The idea is to avoid undercutting PackLate’s rental company partners by turning last-minute rates into de facto rates, Barsh explains. But creating a walled garden also limits the site’s exposure. “It makes our marketing really hard because we’re good at SEO,” Barsh says, “but that’s not our model.”

Getting personal

PackLate tries to differentiate itself by providing top-notch customer service, “which is not generally something travel is known for,” Barsh says. The company’s phone number is featured prominently on the site and Barsh often fields calls on his cellphone.

Barsh tells a story about a customer who recently showed up at the Orlando home he booked online, only to be moved to another location by a rude property manager. Barsh says he offered to refund the family’s first night, but the customer demanded to be compensated for a $400 trip to Universal Studios that the family missed out on because of the ordeal.

Unsure what to do, the company drafted a blog post asking readers to help resolve their conundrum. “If you are a young start-up, trying to differentiate with great customer service,” Barsh wrote, “where do you ‘draw the line’ when a customer (who is understandably upset) keeps asking for ‘more?’”

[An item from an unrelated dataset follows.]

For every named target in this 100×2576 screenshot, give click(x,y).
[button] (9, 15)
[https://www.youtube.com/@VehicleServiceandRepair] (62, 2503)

In the end, Barsh leaned on the property manager to grant the family a late check-out time so they could visit the theme park a day later (at a small extra cost). PackLate’s hands-on approach turned a disgruntled customer into an impressed one. And it also generated some compelling – and not unflattering – content.

Next step social?

Savvy travellers will notice that PackLate doesn’t have any social features built into the site. Prospective renters can’t browse comments or reviews from previous customers as they would on sites like TripAdvisor. Barsh says he’s looking into adding a review feature.

With its clean look and excellent usability, PackLate is already an impressive platform. Just imagine if it were also a community. Vacationers could swap stories and travel tips. They could share information about local restaurants or secret swimming spots.

After all, chances are PackLate’s customers aren’t just last-minute travellers, but like-minded ones as well.